特にハラスメントの防止に向けて、内部通報状況・モラールサーベイの結果・コンプライアンス教育の実施結果から次の対策を議論し、経営会議・取締役会へ報告することを通じて対策が適正に取られているか確認をすることで、実効性を高められる取組みを進めています。親会社及びグループ各社との利益が相反する取引が発生する場合の対応については、「関連当事者取引管理規則」に則り、取引の合理性や取引条件の相当性を審議しています。また、取締役会付議の議案につきましては社外役員に対して事前説明を実施し、必要な判断が行えるようにしています。また、中国・アセアン地域の海外子会社については、内部統制強化のため、規定の整備や監査体制の強化を図るとともに、重要な決定事項は経営会議で承認を得るなど、情報を統括し管理を行っています。なお、2018年9月に国内外の贈賄行為を未然に防止すべく「贈賄防止基本規則」を制定し、社内体制の整備、教育を行っております。
内部監査部門は月1回、常勤監査役とのミーティングを実施し、改善状況の進捗管理を行い、半期に一度、経営会議に報告しています。

~反社会的勢力排除に向けた取り組み~

1.基本的な考え方

コンプライアンス経営の徹底、企業防衛の観点から、反社会的勢力とは関わりを持たず、不当な要求に対しては毅然とした態度で対応し、排除することが企業の社会的責任であることを認識しています。

2.反社会的勢力排除に向けた整備状況

①万一反社会的勢力による不当請求があった場合には、個人的対応は行わず、民事及び刑事の法的対応を含め、外部専門家や捜査機関とも緊密な連携を構築し、組織的対応をしています。

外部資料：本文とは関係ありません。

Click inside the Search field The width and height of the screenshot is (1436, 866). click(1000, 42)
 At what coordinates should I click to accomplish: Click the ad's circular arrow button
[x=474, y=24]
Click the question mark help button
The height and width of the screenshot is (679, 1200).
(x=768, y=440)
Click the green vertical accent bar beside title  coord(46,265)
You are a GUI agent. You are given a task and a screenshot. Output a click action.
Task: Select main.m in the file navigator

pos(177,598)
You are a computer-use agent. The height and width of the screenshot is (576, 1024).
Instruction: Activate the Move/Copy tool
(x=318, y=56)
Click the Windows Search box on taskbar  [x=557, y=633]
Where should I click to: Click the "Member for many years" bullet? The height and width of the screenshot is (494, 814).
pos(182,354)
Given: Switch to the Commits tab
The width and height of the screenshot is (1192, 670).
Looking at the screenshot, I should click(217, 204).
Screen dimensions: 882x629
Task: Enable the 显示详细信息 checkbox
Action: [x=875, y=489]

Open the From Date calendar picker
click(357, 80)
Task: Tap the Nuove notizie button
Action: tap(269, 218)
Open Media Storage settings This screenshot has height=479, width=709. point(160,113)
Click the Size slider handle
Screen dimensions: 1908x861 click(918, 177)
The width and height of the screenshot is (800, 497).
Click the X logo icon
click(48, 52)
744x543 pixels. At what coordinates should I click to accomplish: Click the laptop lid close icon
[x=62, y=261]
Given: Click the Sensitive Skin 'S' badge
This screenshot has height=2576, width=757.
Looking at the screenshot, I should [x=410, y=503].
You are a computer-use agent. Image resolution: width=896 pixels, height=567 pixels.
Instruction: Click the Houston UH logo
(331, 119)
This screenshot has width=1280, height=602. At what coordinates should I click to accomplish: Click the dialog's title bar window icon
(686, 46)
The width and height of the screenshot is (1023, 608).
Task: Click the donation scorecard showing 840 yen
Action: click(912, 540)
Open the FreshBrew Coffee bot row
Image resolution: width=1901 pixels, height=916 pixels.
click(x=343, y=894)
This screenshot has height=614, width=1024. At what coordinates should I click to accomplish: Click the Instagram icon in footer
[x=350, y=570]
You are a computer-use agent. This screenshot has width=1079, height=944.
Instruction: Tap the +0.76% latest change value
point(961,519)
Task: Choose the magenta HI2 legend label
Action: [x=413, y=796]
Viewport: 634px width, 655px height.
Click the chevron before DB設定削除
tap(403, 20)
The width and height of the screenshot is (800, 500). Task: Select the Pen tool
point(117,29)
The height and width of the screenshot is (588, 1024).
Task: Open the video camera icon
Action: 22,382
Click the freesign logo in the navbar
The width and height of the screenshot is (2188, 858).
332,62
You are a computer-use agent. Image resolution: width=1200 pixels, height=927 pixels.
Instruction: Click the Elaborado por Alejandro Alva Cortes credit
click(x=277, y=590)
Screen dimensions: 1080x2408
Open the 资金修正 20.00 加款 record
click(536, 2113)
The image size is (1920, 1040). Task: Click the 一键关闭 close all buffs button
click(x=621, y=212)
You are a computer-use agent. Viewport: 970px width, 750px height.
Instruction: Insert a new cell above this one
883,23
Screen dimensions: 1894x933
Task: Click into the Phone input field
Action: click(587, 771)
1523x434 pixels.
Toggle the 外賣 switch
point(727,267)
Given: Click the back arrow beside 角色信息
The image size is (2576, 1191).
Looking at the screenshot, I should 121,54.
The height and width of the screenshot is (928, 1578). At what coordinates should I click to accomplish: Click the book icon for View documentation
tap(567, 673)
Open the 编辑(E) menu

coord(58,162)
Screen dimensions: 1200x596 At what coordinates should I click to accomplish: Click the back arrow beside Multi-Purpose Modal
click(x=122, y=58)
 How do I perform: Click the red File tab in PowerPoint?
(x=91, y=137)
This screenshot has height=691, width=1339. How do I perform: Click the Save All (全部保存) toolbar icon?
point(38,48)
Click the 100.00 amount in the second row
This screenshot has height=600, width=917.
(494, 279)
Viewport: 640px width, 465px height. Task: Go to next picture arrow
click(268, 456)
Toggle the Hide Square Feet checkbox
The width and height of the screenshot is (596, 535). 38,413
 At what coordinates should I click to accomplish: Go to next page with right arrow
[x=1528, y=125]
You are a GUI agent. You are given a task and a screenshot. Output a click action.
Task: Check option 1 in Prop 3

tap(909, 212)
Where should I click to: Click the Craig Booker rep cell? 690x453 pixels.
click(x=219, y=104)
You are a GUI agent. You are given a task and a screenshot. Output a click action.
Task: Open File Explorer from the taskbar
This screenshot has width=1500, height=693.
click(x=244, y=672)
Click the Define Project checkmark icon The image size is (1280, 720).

②「(財)千葉県暴力団追放県民会議」に加盟し、平素から警察、防犯協会等と緊密に連携して、反社会的勢力に関する情報収集に努め、各事業所を含めた全社的な情報を担当部門に集約して、社内啓蒙活動をしています。

③「取引管理規則」に基づき、取引先が反社会的勢力との関わりがないか調査し、反社会的勢力の排除を徹底しています。

⑶ 剰余金の配当等の決定に関する方針

当社は、収益力向上による株主の皆さまへの利益還元を重要な経営政策と認識しており、利益配分は、株主の皆さまへの安定的な配当継続を重視するとともに、内部留保金は事業基盤強化のための成長事業、新規事業、経営体質強化のために投資していくことを基本方針としています。

また、毎事業年度における配当の回数につきましては、中間配当と期末配当の年2回とし、これらの配当の決定につきましては、会社法第459条第1項に基づき、取締役会の決議をもって剰余金の配当を行うことができる旨を定款で定めています。配当性向については、海外事業がキャッシュ・フローを創出できるステージに入っており、連結配当性向25%以上としています。

【当期剰余金の配当について】

当期の剰余金の期末配当は、2021年4月8日開催の取締役会決議により、1株当たり普通配当20円とさせていただきました。これにより、中間配当20円と合わせた当期の年間配当金は1株当たり40円となります。

なお、期末配当金の支払開始日(効力発生日)は2021年4月30日(金曜日)とさせていただきました。